Text:
· · · · ·
Auch hinsichtlich der Grundstücksgröße kann es auf eine starre, etwa bei 800 m² im ländlichen Bereich (vgl. zu den Grundlagen dieses verbreiteten Ansatzes für eine pauschale Grenzziehung näher bei BSG, Urt. v. 16.5.2007, B 11b AS 37/06 R mwN.) anzusetzende Obergrenze nicht ankommen. Die Freistellung von der Anrechnung als Vermögen dient dazu, den Hilfebedürftigen den räumlichen Lebensmittelpunkt zu erhalten. Im Sozialhilferecht (§ 90 Abs. 1 Nr. 8 SGB XII) bestimmt sich folgerichtig die Angemessenheit eines selbst genutzten Hausgrundstücks neben der Wohnfläche und der Grundstücksgröße u.a. auch nach Zuschnitt, Ausstattung und Wert der Immobilie und danach, ob das Grundstück nach dem Tod des Berechtigten von dessen Angehörigen weiter genutzt werden soll. Die Kammer ist – insoweit allerdings entgegen einer verbreiteten Meinung in der Literatur (vgl. Mecke, in: Eicher/Spellbrink, SGB II, 2. Aufl., § 12, Rn. 70 mwN., auch dort allerdings nicht konsequent durchgehalten) – der Auffassung, dass die Unterschiede in der Formulierung der §§ 90 Abs. 1 Nr. 8 SGB XII und 12 Abs. 3 Nr. 4 SGB II nicht den Schluss erlauben, dass insoweit in beiden Rechtsgebieten unterschiedliche Maßstäbe zu gelten hätten. Das Bundessozialgericht (aaO.) hat vielmehr ausgeführt, dass insbesondere unter Berücksichtigung des Baujahrs, von Zuschnitt und Ausstattung des Wohngebäudes und des angegebenen Verkehrswertes des Hausgrundstücks die Angemessenheit auch nach dem SGB II abweichend von pauschalen Größenvorgaben zu beurteilen sein könne. Es hat – obiter dictum - in dem seiner Entscheidung zugrunde liegenden Fall das Baujahr (1999), den Zuschnitt (sechs Zimmer, zwei Bäder) und den Wert (321.000 EUR abzüglich Verbindlichkeiten in Höhe von 67.000 EUR) nicht als Anlass gesehen, eine höhere Flächengrenze als 800 m² als angemessen in Erwägung zu ziehen.
· · · · ·
Vorliegende Einträge:
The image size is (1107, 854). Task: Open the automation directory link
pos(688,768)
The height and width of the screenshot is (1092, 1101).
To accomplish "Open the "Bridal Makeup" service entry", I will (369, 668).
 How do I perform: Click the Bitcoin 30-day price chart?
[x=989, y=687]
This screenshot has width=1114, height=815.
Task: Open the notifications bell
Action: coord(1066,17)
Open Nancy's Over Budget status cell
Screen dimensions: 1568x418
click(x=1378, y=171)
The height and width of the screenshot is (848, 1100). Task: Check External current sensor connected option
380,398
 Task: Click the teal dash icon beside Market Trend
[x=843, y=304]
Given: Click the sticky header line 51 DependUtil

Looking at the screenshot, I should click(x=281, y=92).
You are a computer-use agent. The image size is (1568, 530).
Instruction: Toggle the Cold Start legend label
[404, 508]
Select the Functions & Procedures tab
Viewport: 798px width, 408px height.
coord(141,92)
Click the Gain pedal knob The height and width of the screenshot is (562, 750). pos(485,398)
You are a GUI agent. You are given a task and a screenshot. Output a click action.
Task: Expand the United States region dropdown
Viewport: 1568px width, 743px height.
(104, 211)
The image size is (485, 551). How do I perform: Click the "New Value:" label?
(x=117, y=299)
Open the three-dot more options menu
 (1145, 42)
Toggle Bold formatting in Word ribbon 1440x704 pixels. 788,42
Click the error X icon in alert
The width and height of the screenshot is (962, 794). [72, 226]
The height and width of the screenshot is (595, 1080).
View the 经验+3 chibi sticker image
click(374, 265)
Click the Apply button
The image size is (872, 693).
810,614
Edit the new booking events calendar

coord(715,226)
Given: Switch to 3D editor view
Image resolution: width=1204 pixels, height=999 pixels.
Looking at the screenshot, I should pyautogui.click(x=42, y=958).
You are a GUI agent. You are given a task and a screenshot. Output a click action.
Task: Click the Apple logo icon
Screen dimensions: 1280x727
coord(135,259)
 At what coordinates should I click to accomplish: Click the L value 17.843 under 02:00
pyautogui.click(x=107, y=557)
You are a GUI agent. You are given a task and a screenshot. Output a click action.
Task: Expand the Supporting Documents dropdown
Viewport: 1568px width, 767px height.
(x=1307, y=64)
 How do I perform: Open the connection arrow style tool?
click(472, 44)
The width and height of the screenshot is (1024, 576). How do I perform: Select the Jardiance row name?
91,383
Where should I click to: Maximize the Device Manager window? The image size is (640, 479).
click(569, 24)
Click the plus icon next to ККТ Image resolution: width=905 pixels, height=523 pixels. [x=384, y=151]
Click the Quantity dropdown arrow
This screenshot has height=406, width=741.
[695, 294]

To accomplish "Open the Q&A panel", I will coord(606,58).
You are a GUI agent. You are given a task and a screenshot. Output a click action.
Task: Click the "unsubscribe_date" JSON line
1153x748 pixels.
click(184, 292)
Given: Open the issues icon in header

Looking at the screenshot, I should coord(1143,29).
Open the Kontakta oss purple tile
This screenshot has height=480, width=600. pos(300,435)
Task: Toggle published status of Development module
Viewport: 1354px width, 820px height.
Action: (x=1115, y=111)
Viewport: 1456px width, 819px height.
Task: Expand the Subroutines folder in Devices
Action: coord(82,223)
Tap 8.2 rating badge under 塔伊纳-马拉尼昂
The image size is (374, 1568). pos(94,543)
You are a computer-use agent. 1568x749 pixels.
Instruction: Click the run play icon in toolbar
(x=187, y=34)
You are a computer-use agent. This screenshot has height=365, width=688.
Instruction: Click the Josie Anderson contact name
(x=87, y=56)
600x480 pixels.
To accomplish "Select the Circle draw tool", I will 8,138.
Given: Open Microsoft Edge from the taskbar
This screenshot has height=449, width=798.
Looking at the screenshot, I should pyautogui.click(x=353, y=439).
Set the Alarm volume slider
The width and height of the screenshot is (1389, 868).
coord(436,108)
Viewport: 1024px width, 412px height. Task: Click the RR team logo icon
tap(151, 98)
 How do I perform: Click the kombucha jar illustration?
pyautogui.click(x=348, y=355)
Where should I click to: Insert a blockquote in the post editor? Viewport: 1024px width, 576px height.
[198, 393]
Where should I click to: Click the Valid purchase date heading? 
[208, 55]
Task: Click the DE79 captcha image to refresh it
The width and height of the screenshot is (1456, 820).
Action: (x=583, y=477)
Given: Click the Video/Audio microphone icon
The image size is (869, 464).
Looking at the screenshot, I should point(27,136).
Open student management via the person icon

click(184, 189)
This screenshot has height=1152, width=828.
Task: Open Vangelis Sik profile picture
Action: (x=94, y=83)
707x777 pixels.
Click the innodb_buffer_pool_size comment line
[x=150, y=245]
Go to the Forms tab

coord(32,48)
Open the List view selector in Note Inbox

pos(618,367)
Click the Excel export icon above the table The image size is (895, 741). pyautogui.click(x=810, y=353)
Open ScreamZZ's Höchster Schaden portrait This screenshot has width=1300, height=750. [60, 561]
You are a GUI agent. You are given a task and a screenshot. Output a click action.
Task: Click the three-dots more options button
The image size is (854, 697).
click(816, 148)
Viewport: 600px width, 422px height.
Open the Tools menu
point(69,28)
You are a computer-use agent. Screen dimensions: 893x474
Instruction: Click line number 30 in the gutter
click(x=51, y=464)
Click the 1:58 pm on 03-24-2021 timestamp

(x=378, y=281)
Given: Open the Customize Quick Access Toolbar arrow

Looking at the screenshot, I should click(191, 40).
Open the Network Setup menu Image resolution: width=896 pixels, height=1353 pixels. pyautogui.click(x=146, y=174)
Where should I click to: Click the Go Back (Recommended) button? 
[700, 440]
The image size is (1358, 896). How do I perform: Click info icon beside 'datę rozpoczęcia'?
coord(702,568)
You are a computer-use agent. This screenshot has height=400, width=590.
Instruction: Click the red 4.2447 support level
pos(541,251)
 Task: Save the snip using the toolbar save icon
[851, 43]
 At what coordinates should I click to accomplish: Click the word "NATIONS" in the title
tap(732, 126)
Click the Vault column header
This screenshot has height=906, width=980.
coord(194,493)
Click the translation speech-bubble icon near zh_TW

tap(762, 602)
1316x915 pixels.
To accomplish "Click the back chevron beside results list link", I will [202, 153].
· · · · ·
Aufgabe:
Beantworte diese drei Fragen zum Text:
(a) Welche Obergrenze für die Grundstücksgröße im ländlichen Bereich nennt der Text als Beispiel?
(b) Wozu dient die Freistellung von der Anrechnung als Vermögen?
(c) Welches Baujahr hatte das Haus in dem Fall, über den das Bundessozialgericht entschieden hat?

Antwort:
(a) 800 m²
(b) Sie soll den Hilfebedürftigen den räumlichen Lebensmittelpunkt erhalten.
(c) 1999